Your goal: Translate this sentence from the weighted goal loss text below into Spanish: "We leave the optimal selection of this sequence of weights as future work."
====== Document text
Optimal Weight Selection for Weighted Goal Loss in Gradient-Based Planning

Determine the optimal sequence of weights {w_i}_{i=2}^{H+1} in the Weighted Goal Loss objective used for gradient-based planning with latent world models f_θ and a fixed encoder Φ_μ. Specifically, select the weighting scheme for L_WGL, defined as the average over timesteps of w_i times the squared L2 distance between the predicted latent state at timestep i and the goal latent state, so as to most effectively guide optimization of action sequences under a planning horizon H.

Background

The paper introduces a Weighted Goal Loss (WGL) objective to improve gradient-based planning (GBP) by encouraging intermediate predicted latent states to approach the goal latent state, rather than focusing solely on the terminal state. The authors found that different tasks benefited from different temporal weighting strategies: later-state upweighting for navigation tasks such as PointMaze and Wall, and earlier-state upweighting for the manipulation task PushT.

Despite these empirical observations, the authors explicitly state that determining the optimal sequence of weights remains unresolved and is left for future work. This open problem seeks a principled and general method to select or learn the weighting sequence that best stabilizes and accelerates GBP across planning horizons and task domains.

References

We leave the optimal selection of this sequence of weights as future work.

Closing the Train-Test Gap in World Models for Gradient-Based Planning (2512.09929 - Parthasarathy et al., 10 Dec 2025) in Appendix, Section "Additional Experiment Results", Subsection "Weighted Goal Loss"
============
====== Data shown
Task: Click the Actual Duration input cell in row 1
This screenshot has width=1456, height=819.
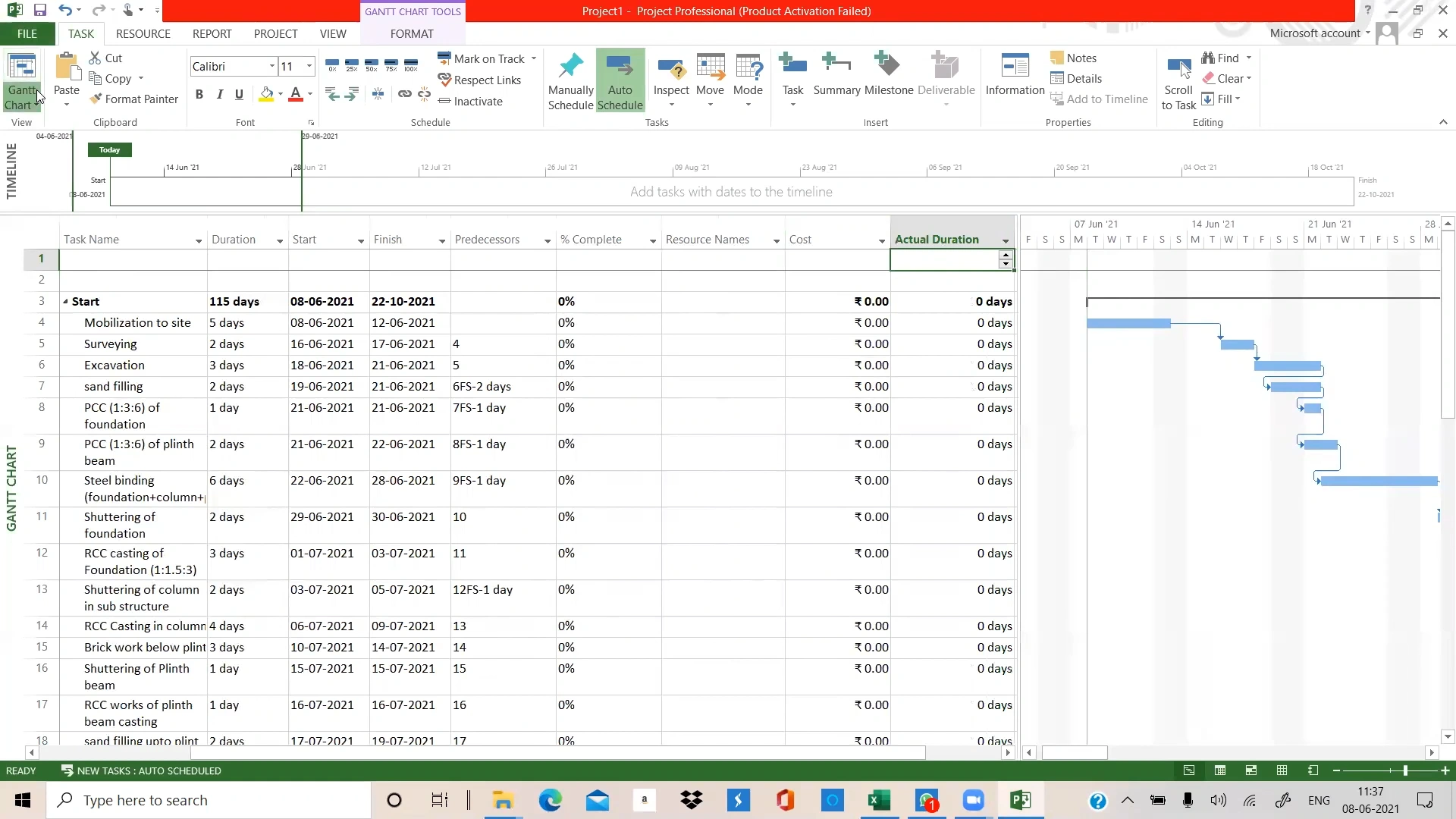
============
Output for this exercise: Dejamos la selección óptima de esta secuencia de pesos como trabajo futuro.